Вечер
Размышления — это было главное дело в его жизни. Ничего он не умел делать с большим удовольствием и большей глубиной. Темы же были разные. Например, самая излюбленная — что есть вечная жизнь, ожидающая человека после смерти, и в этом он достиг впечатляющих успехов, что было признано многими его друзьями, которые частенько приглашали его на различные интеллектуальные междусобойчики... В данный же момент он размышлял о Крыме, о его сакральной треугольной форме, об эллинах, которые когда-то в нём жили, о скифах и готах, татарах, русских и украинцах, которые его упустили. Это было, конечно, интересно, но всё же не в той степени, как это могло бы быть интересно его глубинной природе, если бы она, конечно, была в этот момент пробуждена. Его высшее "я" занимали проблемы совсем иного характера — проблемы гармонии сыновнего и отеческого разумов одной и той же личности, ведь высшее "я", являвшееся средоточием божественных начал, в случае слияния с "я" низшим получило бы возможность изливать эти начала в физический мир, как, например, это делал князь Мышкин в романе "Идиот" Достоевского, или Митра, культ которого к 21-му веку почти забыт, или Христос, культ которого не забыт, но так искажён и трансформирован в нечто неопределённое, опошленное хищническими привнесениями, что о чём-либо высоком не могло быть и речи.
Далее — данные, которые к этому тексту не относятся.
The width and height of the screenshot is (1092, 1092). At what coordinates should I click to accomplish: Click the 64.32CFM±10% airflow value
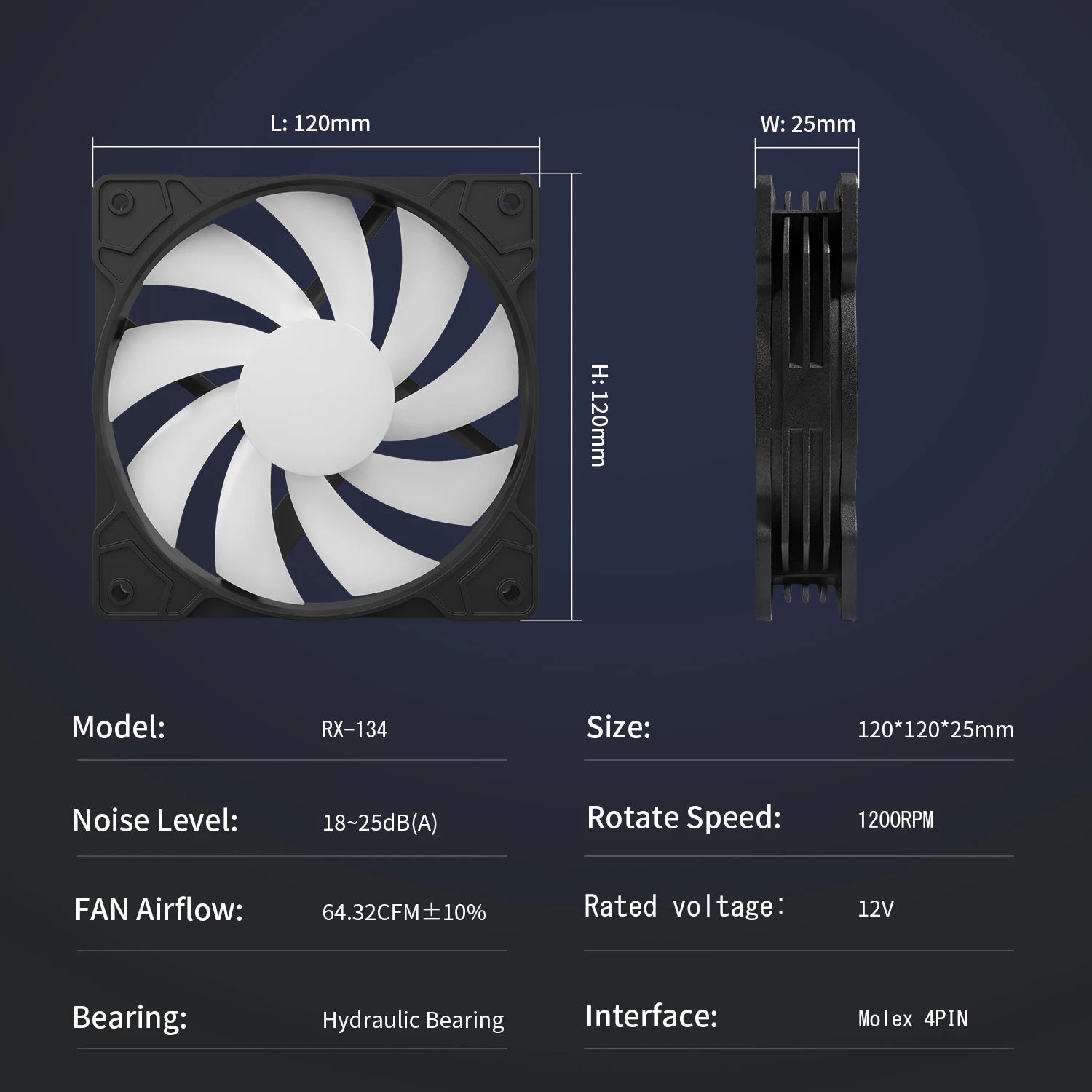pyautogui.click(x=403, y=910)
Его товарищ, с которым он дружил более тридцати лет (тот, что смотрел в окно), в такие интеллектуальные дебри не углублялся. Мозг у него был ленивый, больше приспособленный к инстинктивному паразитизму на интересных собеседниках, которых он искусно вызывал на откровенность, высасывал их энергетически, но сам никогда ничего взамен не давал. И глядел он не столько в окно, за которым уже была вечерняя чернота, сколько на своё отражение в стекле, величественность черт которого он отметил ещё в далёкой юности. Его высшее "я", давным-давно разочаровавшееся пассивностью своего подопечного, медленно отвращало духовное око от физической сферы, и это значило, что жизненной силы сыновнее сознание получает всё меньше и меньше и что через каких-то полгода оно умрёт от банального инсульта. Фамилия у него была Подляков, а имя Александр. Откликался он и на Сашу, если собеседник по его внутренней оценочной шкале был включён в число близких друзей. Всех прочих он презирал, определяя их общим словом протоплазма...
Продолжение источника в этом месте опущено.